Trump’s uphill battle to rewrite birthright citizenship
The United States is among a limited group of countries that grant automatic citizenship to individuals born on its soil — a policy rooted in the Fourteenth Amendment, ratified in 1868. This constitutional guarantee, known as jus soli or “right of the soil,” provides citizenship to “all persons born or naturalized in the United States, and subject to the jurisdiction thereof.” While widely accepted for over 150 years, this principle has come under increasing political scrutiny, especially from critics who argue it incentivizes unauthorized immigration.
Efforts to challenge birthright citizenship intensified under former President Donald Trump. As an article by the Council on Foreign Relations recalls, Trump signed an executive order on his first day of his second term seeking to reinterpret the Citizenship Clause of the Fourteenth Amendment, aiming to exclude children born to undocumented immigrants or those with only temporary legal status. That move has sparked a significant legal battle, with the Supreme Court scheduled to hear oral arguments on May 15, 2025, in a consolidated case that could affect the citizenship rights of millions.
There are few exceptions to the birthright rule: children born to foreign diplomats and those born in American Samoa, who are classified as US nationals rather than citizens. The broader framework of US citizenship law also includes jus sanguinis — or “right of blood” — which confers citizenship to children born abroad to American parents.
The origins of birthright citizenship are deeply tied to the country’s post-Civil War efforts to ensure equal rights. The Fourteenth Amendment was designed in part to overturn the 1857 Dred Scott v. Sandford decision, which held that Black individuals, whether enslaved or free, were not US citizens. In 1898, the Supreme Court reinforced the principle of birthright citizenship in United States v. Wong Kim Ark, ruling that children born on US soil to non-citizen parents were entitled to citizenship. The Indian Citizenship Act of 1924 later extended this right to all Native Americans.
The naturalization process, by contrast, is a separate pathway through which noncitizens can apply for citizenship after meeting criteria such as residency, language proficiency, and knowledge of US history and government.
In recent decades, opposition to birthright citizenship has grown, particularly among conservative political groups. Critics claim that the phrase “subject to the jurisdiction thereof” in the Fourteenth Amendment has been misinterpreted and that it was never meant to apply to children born to undocumented immigrants or temporary residents. Some also argue that the policy encourages "birth tourism," where foreign nationals travel to the US to give birth, thereby securing citizenship for their child.
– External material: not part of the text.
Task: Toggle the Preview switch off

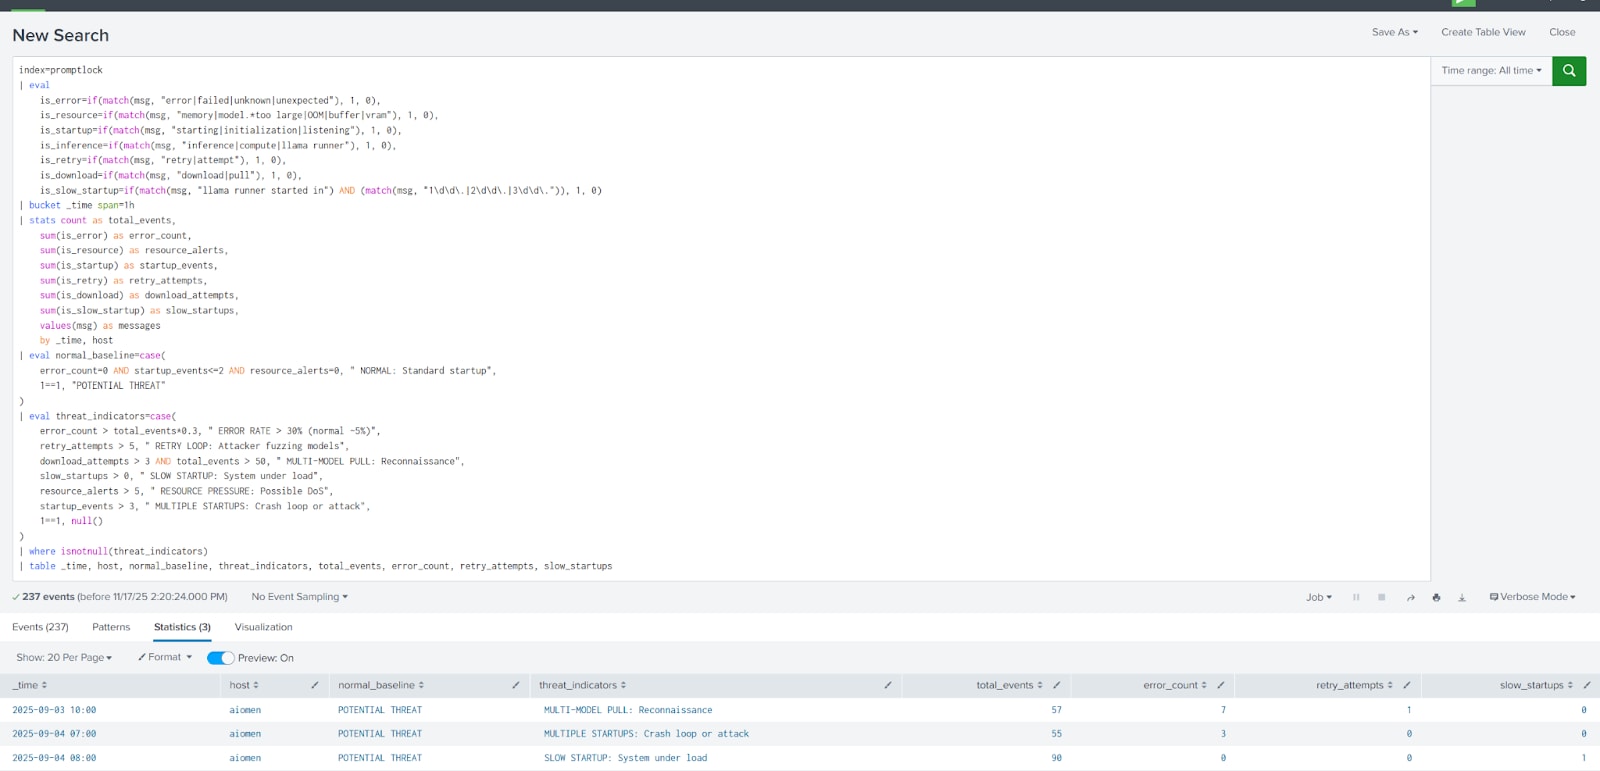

In response to such concerns, the US State Department in 2020 revised regulations related to tourist visas in an effort to curb birth tourism. That year, the Center for Immigration Studies estimated that approximately 33,000 births annually were tied to women traveling to the US on tourist visas specifically to give birth.
Public opinion on the issue remains divided. According to a January 2025 poll conducted by the Associated Press-NORC Center for Public Affairs Research, 51% of Americans said they “somewhat or strongly oppose” changing the Constitution to end automatic citizenship for children of undocumented immigrants. Meanwhile, 28% expressed support for such a change.
On a global scale, the United States is one of just thirty-eight countries that still uphold jus soli citizenship. Most of these nations are in the Americas, including Canada, Brazil, and Mexico. By contrast, many countries in Europe, Asia, and Africa primarily use jus sanguinis as the foundation for determining citizenship. For example, Ireland allows individuals to claim citizenship through direct descent even if their parents were not born in the country.
Despite Trump’s executive actions, it is important to note that the president does not have the authority to unilaterally revoke birthright citizenship. Repealing or amending a constitutional provision like the Fourteenth Amendment would require a formal constitutional amendment process. This involves the approval of two-thirds of both the House and the Senate, followed by ratification from at least thirty-eight of the fifty US states — a daunting and historically rare process. The most recent amendment to the Constitution, the Twenty-Seventh, was ratified in 1992, more than two centuries after it was initially proposed.
While Trump’s challenge to birthright citizenship has elevated the debate to the nation’s highest court, changing the legal foundation of US citizenship would require a sweeping political and constitutional shift. The outcome of the pending Supreme Court case could redefine the rights of millions, but any permanent change would need far broader political consensus.